Il n’est pas contesté par la société X que les pierres livrées sont conformes à la commande et ont été réceptionnées sans réserves. L’expert indique à ce titre que le compte-rendu de chantier du 4 juillet 2007 précise que le choix du pavé s’est porté en premier lieu sur une provenance de Chine pour, sur proposition de l’entreprise, se tourner vers le Portugal, sous réserve d’une visite du site, que le compte-rendu de chantier du
26 juillet 2007 confirme la mise en place des matériaux portugais, actuellement litigieux et que le procès- verbal de réception du chantier du 4 décembre 2008 ne contient pas de réserve quant à la nature du matériau ou à sa conformité avec les obligations contractuelles, enfin que le matériau en place est conforme à l’attente du maître d''uvre bien que ce matériau ne réponde pas aux exigences du CCTP d’origine. Il a été dit par ailleurs que la société X a fourni ses fiches techniques des pierres à la société SCREG
laquelle a mis en oeuvre les pierres fournies par X au vu de ces fiches techniques conformes aux prescriptions d’INGEROP et retranscrites par les architectes de l’opération.
Enfin la société X ne peut utilement soutenir que l’appelante disposait d’informations essentielles sur la destination des pierres livrées résultant de désordres existants sur d’autres chantiers sans lien avec le présent litige, de ses relations anciennes avec elle, du format de la qualité ou de la quantité des pierres commandées, ou encore de la simple mention du nom de la ville de Maubeuge comme lieu de situation du chantier.
Il résulte de l’ensemble de ces éléments qu’il ne peut être reproché à la société Marmalcoa d’avoir méconnu son obligation de délivrance conforme.
Le jugement sera donc également confirmé de ce chef et les demandes subséquentes rejetées.
Sur les autres demandes
La société X qui succombe sera condamnée aux entiers dépens.
Enfin la société Marmalcoa a dû engager des frais non compris dans les dépens qu’il serait inéquitable de laisser en totalité à sa charge.
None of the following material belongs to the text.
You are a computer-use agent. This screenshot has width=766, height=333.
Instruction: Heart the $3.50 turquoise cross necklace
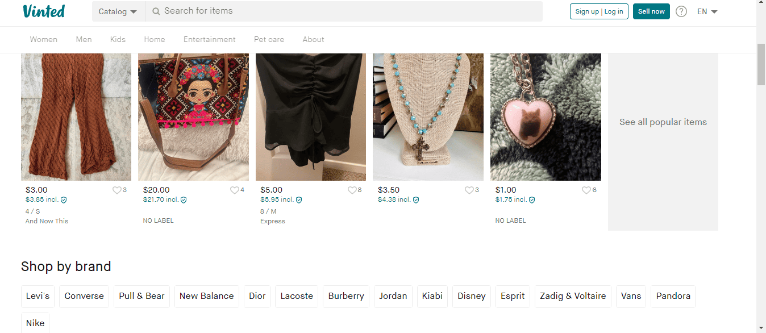tap(469, 190)
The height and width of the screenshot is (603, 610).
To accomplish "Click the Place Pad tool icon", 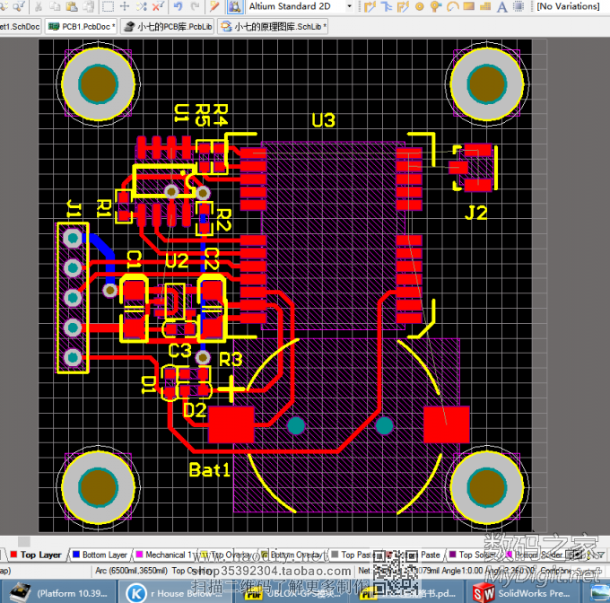I will point(419,6).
En conséquence, il y a lieu de faire application des dispositions de l’article 700 du Code de procédure civile dans la mesure qui sera précisée au
dispositif du présent arrêt.
PAR CES MOTIFS
Rejette l’exception de nouveauté de la demande de résolution de la vente intervenue entre les parties.
Confirme le jugement dont appel sauf en ce qu’il a dit la société Dallage Pavage Aménagement (X) partiellement bien fondée, condamné la société Marmalcoa à payer à la société Dallage Pavage Aménagement la somme de 200.000 euros à titre principal avec intérêts au taux légal à compter du 28 juillet 2016, date de l’assignation, au titre de la garantie dans vices cachés ainsi que la somme de 2.000 euros au titre des dispositions de l’article 700 du code de procédure civile.
Statuant dans cette limite et y ajoutant,
Dit que l’action de Dallage Pavage Aménagement engagée sur le fondement des articles 1641 et suivants du Code civil est prescrite.
En conséquence, déclare irrecevable la demande de la société Dallage Pavage Aménagement fondée sur les vices cachés.
Condamne la société Dallage Pavage Aménagement à payer à la société Marmalcoa la somme de 5.000 euros au titre de l’article 700 du Code de procédure civile.
Rejette toutes autres demandes contraires ou plus amples.
Condamne la société Dallage Pavage Aménagement aux dépens.